If you decide to study, you are likely to have a dream of what that studying will lead to. Is your dream to have a better future? Is it to find a job, or to secure a promotion? Do you want to be in a financial position to support your family?

  • Set a clear goal

Now that you have thought clearly about what your reason is for wanting to study, you can use it to clearly define your goal. With your goal firmly in mind you can start investigating the path that you need to take towards achieving that goal.

  • What course to choose

The nature of your goal will help you to decide which type of course to choose. A short course is a good way for you to improve your skills within a limited financial and time commitment. These short courses do not lead to a qualification registered on the National Qualifications Framework (NQF), but they will build your knowledge and key skills, improving your chances of employment, self-employment or promotion. On the other hand, a formal qualification will be registered on the NQF with SAQA and this will allow you to articulate (progress) upwards to a qualification on the next level of the NQF.

  • Now the hard work starts!

Now you need to show that you are committed to achieving that goal. Once you have started studying you must continue to visualise your end goal. This will help you to be proud of the effort you have already put in and motivate you to complete your studies.

  • How can you stay motivated?

Everyone has good days and bad days. What can you do when you are de-motivated? You need to remember your end goal! If you feel demotivated picture yourself accepting that job offer or imagine your sense of pride as you are awarded that promotion.
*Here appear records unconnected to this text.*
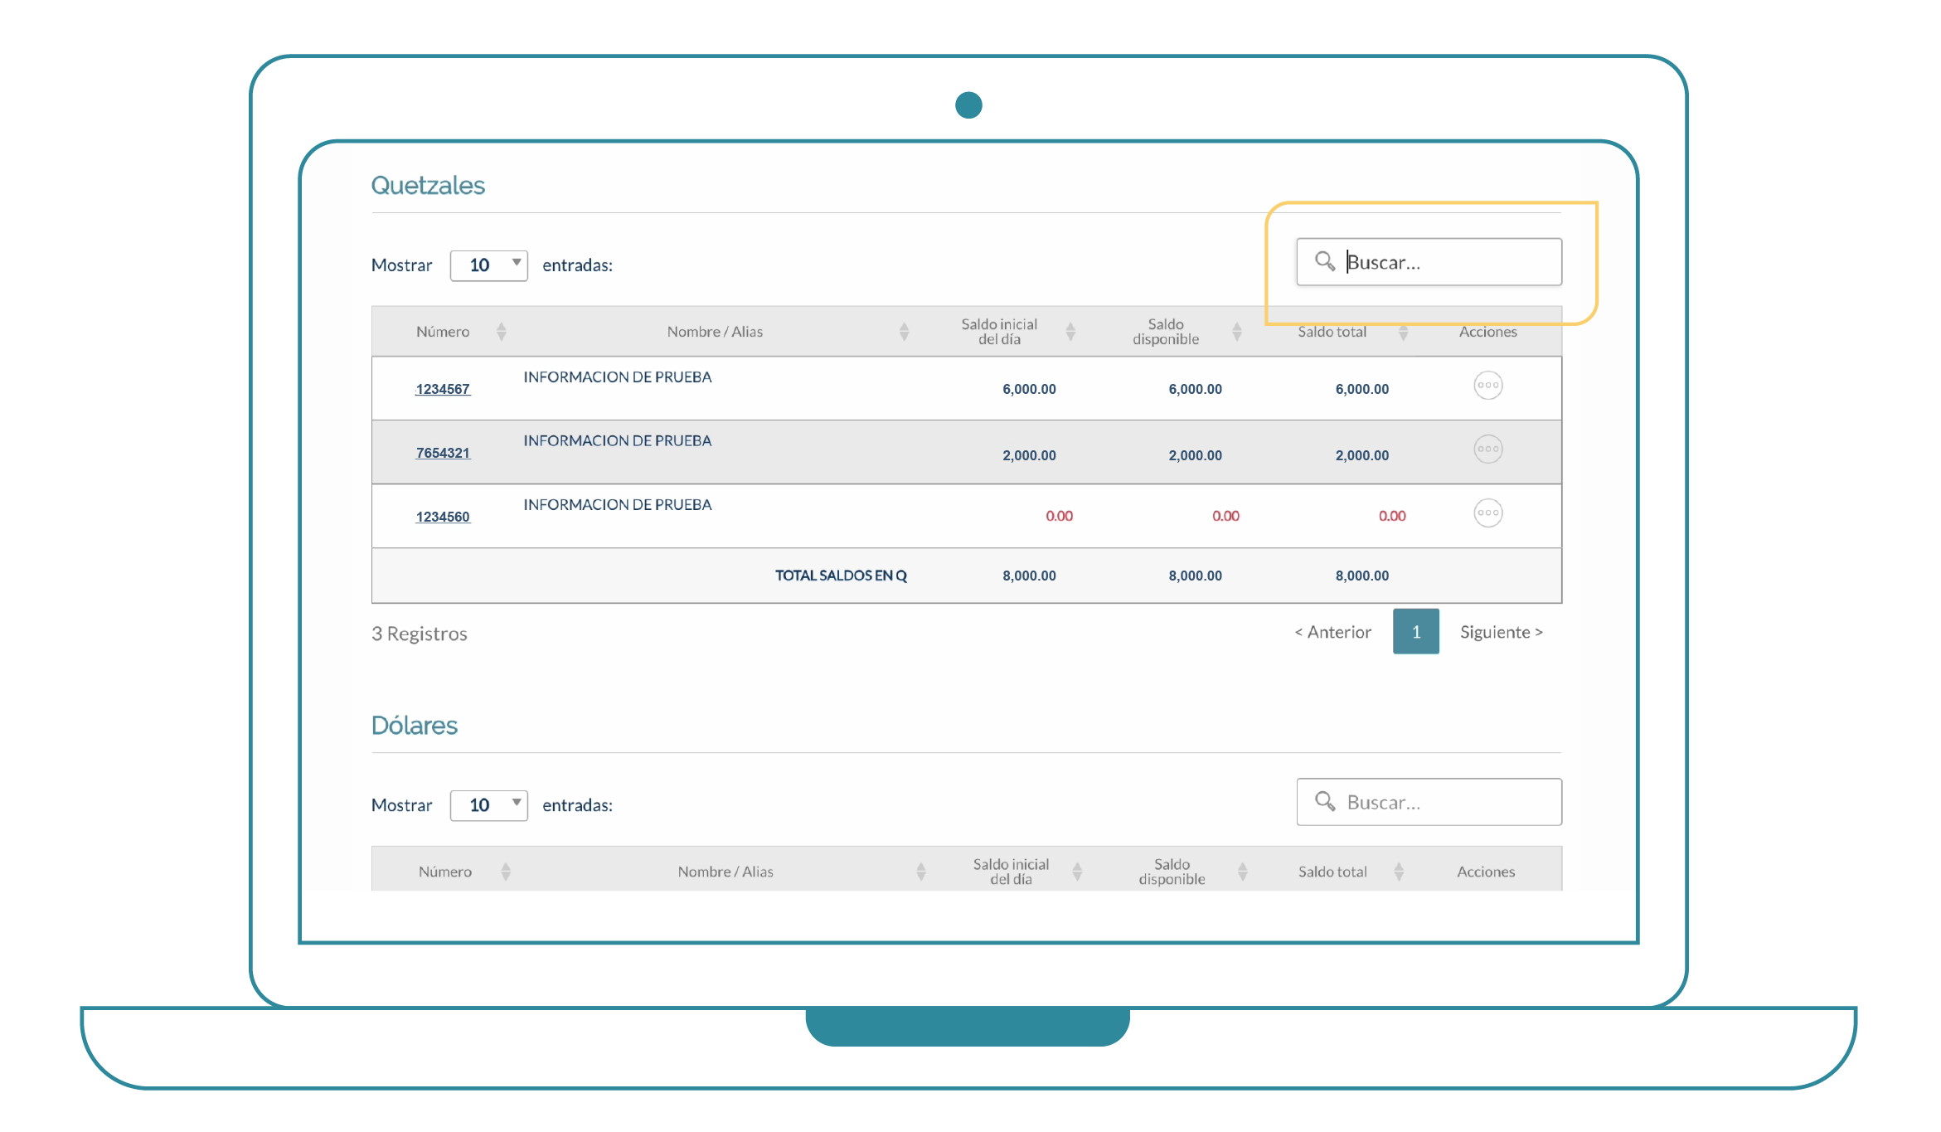Open account number 1234567 link
The image size is (1941, 1132).
[x=443, y=389]
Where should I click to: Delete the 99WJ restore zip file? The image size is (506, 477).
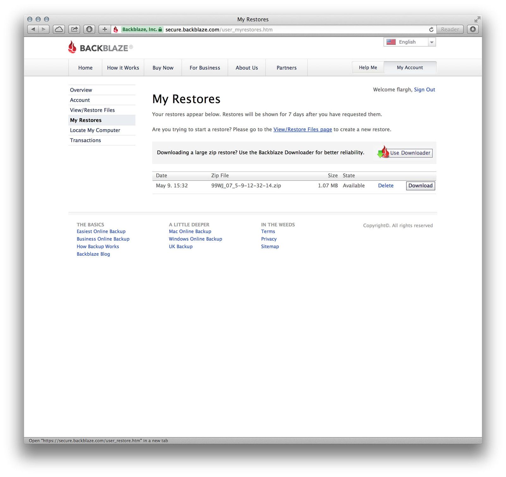click(386, 186)
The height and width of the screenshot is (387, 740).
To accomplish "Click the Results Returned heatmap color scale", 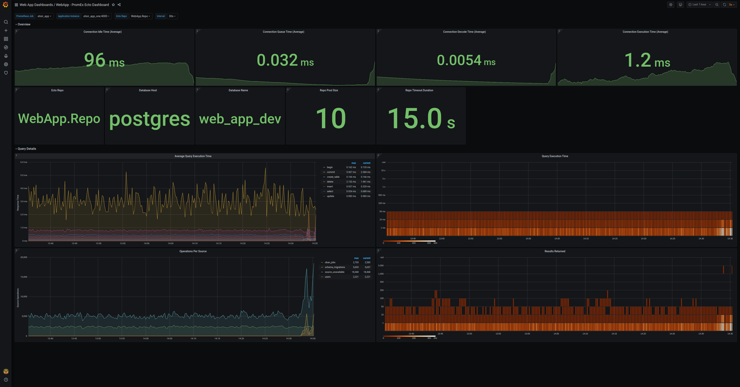I will tap(409, 336).
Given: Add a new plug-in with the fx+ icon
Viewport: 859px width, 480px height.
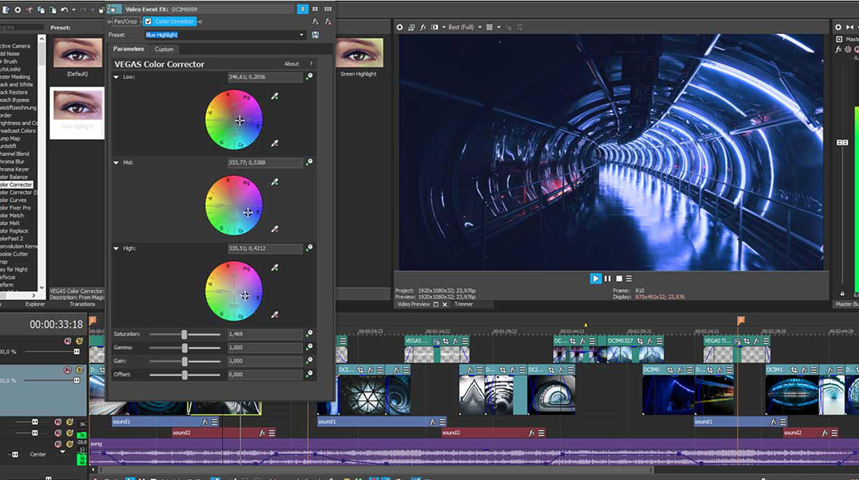Looking at the screenshot, I should coord(316,21).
These visualisation techniques will help to keep you motivated.

  • How can you balance studying, working and your personal commitments?

If you are someone who has to balance work and family with your studies, you need flexibility. Something we suggest, is that you choose an education provider that offers their courses through the distance learning mode of delivery. Distance learning doesn’t require you to attend classes at specific times. You are academically supported online and telephonically, and this flexibility allows you to balance your daily demands. You should also strive to master effective time management. Allocate blocks of time to your studies and stick to them. Work out when is the best time of day for you to study. For example, some students commit to getting up an hour earlier each day and dedicating that time to their studies. For others, the evening works best. When you have decided on the time of day and the time allocation, choose a location where you can focus and then you are ready to commit to the schedule.

  • Consider joining or forming a study group

Studying in groups is a great opportunity to share ideas, gain new perspectives and to help each other. A study group is also likely to help you if you struggle with procrastination because you will have to commit to a specific time and there will be other people to keep you accountable. Studying in groups also has the potential to bring the theory to life and they are often fun!

Remember that it’s never too late to make a positive change to your life! Jan Koum founded WhatsApp at the age of 35, Ray Kroc started McDonald’s at 52, John Pemberton invented Coca Cola at 55 and Harlan Sanders founded the Kentucky Fried Chicken company at the age of 65.